We talk a lot about big data on this blog, but we usually address it at an abstract level. I think that’s important because it’s useful to communicate the conceptual underpinnings of what can influence a sea change in the way businesses think about data. But it’s also helpful to look at specific examples of how big data is helping companies do better. In this post I’d like to take a look at a nice example of the difference big data can make from the data back-up service Backblaze.
Backblaze stores around 100 Petabytes of data — that’s 100,000,000 Gigabytes — on 40,000 hard drives. When you have that many hard drives, you can guarantee that a few are going to fail every day. You could wait until they fail and then replace them, but it’s better to spot when a hard drive is likely to fail and replace it first. Predicting hard drive failure is a difficult task. A few months ago Backblaze released aggregate figures of hard drive failure rates which showed that hard drive failures followed a predictable path, most fail early or they fail after a couple of years.
But those aggregate figures aren’t especially useful for determining when any particular hard drive will fail.
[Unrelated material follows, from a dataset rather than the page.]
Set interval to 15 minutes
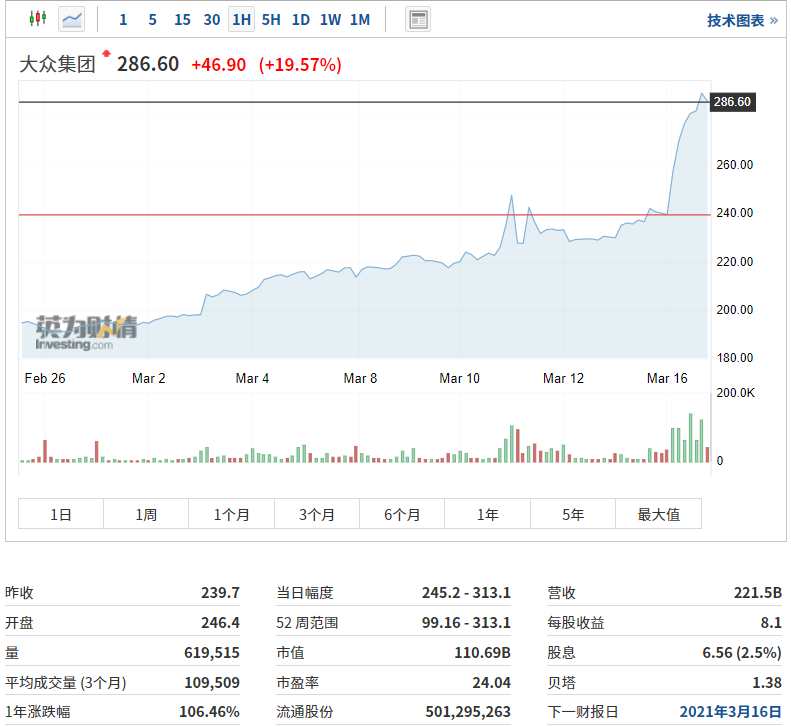The width and height of the screenshot is (791, 726). coord(182,19)

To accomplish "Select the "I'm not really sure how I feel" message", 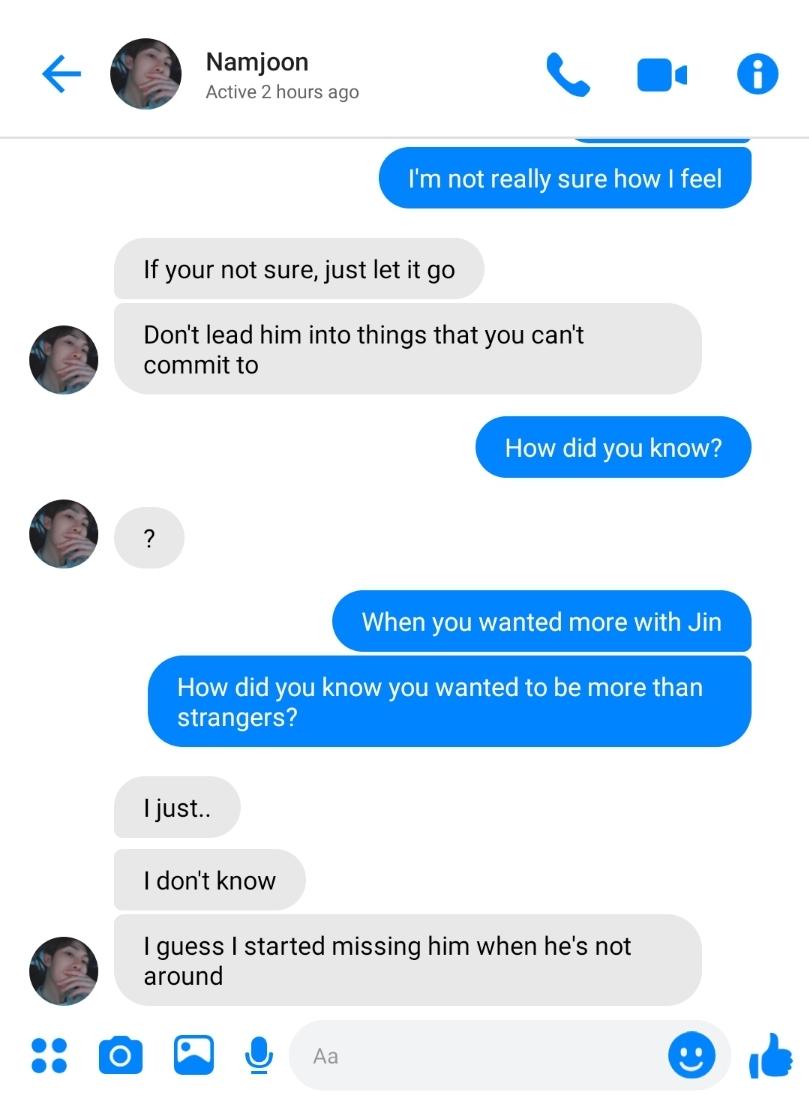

For that you need different data. All modern hard drives contain a monitoring system called S.M.A.R.T.(Self-Monitoring, Analysis, and Reporting Technology) that returns over 70 different statistics about the state of a hard drive.
All that data sounds great, but in fact most of it useless for determining whether a hard drive is likely to fail. The difficult thing is to know which of the 70 statistics correlate with a hard drive failure, and for that you need a mass of data across many different hard drives. To be statistically significant, any correlation between reported S.M.A.R.T. statistics and hard drive failures has to be observed across hundreds or thousands of hard drives over a significant period of time. And that’s just what Backblaze is in a position to do.
You can look at the Backblaze blog article for full details, but, in short, most of the S.M.A.R.T statistics turned out to be useless for deriving hard drive failure predictions; even those would one have intuitively thought to be useful and those that showed superficial correlations with hard drive failure. By monitoring the S.M.A.R.T. statistics for thousands of drives, the company was able to whittle the relevant statistics down to just five that usefully predict failure.
The Backblaze post is a neat example of how a company is leveraging the data available to it to to improve the efficiency of its business operations. Now, not all companies have or need tens of thousands of hard drives, but most have equivalent data flows relevant to their operations that, if leveraged properly, are capable of improving the way their business works.